Beneficios para la salud de la madre

El ejercicio es saludable siempre, pero, durante el embarazo, aporta muchos beneficios adicionales:

Ayuda a controlar el peso: es inevitable. Durante el embarazo, tienes que engordar, pero no demasiado. Practicar deporte te ayudará a coger solo los kilos necesarios. Y, con ello, se aleja la amenaza de problemas como la hipertensión, diabetes gestacional o posibilidad de un parto prematuro.

Fortalece la espalda: según avanza el embarazo, la espalda sufre más, por el peso y la postura. El deporte refuerza los músculos, de modo que las molestias serán más llevaderas.

Fortalece el sistema cardiovascular: el ejercicio mejora la circulación sanguínea y aumenta los niveles de oxígeno en sangre.

Ayuda en el parto y la recuperación: hacer deporte mejora la elasticidad en la pelvis y el abdomen, fundamental a la hora de dar a luz. Por otra parte, con los músculos fortalecidos, la recuperación será siempre mucho más rápida.

Beneficios para el bebé

Si tú estás bien, tu bebé también lo estará, pues notará los efectos beneficiosos del deporte en tu organismo. ¿Cómo? Su corazón se fortalece y su ritmo cardíaco mejora. Un aspecto que se debe, en parte, a la mayor aportación de oxígeno a través de la sangre.

Además, algunos estudios indican que las endorfinas que segrega la madre, cuando hace deporte, pasan por la placenta al feto y ayudan también al desarrollo cardíaco. Y, con un corazón fuerte, el bebé sufre menos en el parto.

Qué tipo de ejercicio puedes realizar

En este sentido, lo primero es consultar con el especialista. Evidentemente, no podrás practicar algunos deportes, sobre todo, si son de riesgo; pero sí podrás hacer muchos otros:

Caminar: perfecto, sobre todo, si no practicas deporte regularmente. Previene la hinchazón de piernas, las hemorroides y el estreñimiento.

Gimnasia Pre Parto: La gimnasia durante el embarazo nos aporta salud, bienestar para nosotras y para el bebé y nos ayuda a recuperar nuestro cuerpo después del nacimiento de nuestro hijo.

Actividades en el agua: aconsejables, incluso, en los tramos finales del embarazo. Relajan y fortalecen la musculatura y reducen el riesgo de lesiones.

Yoga y pilates: ayudan a mejorar la postura y previenen dolores de espalda y musculares. Simplemente, hay que evitar forzarse.

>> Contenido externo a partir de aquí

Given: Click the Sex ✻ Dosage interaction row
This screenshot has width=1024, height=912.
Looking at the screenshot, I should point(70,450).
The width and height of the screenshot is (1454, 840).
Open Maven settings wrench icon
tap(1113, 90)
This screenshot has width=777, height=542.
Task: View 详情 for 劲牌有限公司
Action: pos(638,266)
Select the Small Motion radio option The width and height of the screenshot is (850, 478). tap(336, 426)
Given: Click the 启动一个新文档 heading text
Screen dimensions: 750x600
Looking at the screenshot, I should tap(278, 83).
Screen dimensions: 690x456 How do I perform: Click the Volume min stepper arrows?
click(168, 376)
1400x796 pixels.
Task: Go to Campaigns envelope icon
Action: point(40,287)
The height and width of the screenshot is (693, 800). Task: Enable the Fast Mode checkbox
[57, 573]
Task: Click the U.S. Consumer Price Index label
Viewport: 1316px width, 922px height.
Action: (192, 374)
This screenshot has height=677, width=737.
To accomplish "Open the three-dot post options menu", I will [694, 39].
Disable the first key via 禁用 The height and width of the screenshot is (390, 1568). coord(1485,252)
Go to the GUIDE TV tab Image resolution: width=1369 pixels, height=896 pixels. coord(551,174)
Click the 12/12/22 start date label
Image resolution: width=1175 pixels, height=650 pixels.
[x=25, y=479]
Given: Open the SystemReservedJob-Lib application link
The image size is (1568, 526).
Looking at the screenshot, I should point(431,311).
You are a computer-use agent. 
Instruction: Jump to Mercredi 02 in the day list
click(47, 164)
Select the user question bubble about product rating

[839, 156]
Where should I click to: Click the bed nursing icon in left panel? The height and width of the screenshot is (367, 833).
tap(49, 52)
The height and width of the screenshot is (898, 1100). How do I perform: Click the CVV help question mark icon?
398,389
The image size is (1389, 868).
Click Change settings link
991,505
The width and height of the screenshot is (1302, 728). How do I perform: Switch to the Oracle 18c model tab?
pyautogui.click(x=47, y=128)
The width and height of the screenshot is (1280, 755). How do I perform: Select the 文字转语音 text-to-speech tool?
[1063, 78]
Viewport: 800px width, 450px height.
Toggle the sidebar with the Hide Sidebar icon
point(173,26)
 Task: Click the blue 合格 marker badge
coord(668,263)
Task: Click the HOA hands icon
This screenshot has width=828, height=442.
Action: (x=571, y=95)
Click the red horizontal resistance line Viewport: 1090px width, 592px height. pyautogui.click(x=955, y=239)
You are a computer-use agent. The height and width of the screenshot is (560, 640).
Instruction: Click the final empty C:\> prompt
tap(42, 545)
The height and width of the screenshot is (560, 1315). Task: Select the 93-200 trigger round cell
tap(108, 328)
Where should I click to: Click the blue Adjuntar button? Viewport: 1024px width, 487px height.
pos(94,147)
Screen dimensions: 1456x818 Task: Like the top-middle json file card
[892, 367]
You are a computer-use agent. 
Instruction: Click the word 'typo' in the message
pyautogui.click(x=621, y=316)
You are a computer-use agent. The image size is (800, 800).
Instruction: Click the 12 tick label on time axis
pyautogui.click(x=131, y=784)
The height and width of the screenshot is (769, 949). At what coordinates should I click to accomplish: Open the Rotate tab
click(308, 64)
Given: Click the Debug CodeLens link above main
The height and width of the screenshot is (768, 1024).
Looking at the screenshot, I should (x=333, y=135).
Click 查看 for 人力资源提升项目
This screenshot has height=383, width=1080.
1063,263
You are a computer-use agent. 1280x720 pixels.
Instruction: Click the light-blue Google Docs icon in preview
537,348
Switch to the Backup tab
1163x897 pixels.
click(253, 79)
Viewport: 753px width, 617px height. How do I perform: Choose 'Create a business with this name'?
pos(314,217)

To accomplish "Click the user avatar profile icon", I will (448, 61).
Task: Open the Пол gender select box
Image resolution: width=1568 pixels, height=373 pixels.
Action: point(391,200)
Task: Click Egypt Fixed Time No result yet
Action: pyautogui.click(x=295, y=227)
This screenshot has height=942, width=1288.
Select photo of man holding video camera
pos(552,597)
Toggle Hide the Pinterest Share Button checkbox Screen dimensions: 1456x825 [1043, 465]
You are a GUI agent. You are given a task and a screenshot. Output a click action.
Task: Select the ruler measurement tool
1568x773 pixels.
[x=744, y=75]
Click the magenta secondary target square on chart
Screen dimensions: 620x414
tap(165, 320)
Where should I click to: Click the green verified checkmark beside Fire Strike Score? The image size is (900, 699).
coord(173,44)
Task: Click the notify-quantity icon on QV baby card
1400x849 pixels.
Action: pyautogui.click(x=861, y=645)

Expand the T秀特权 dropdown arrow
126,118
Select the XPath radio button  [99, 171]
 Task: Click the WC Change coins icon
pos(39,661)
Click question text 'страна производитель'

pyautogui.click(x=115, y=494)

Bicicleta: se puede practicar, sin problemas, en lugares llanos; aunque, según avance la gestación, te recomendamos la bicicleta estática, para evitar caídas.

No importa cómo ni de qué manera. Lo que, realmente, importa es que no te quedes quieta por estar embarazada. Tu cuerpo, tu mente y, sobre todo, tu bebé agradecerán el ejercicio. Pero recuerda: siempre bajo control médico.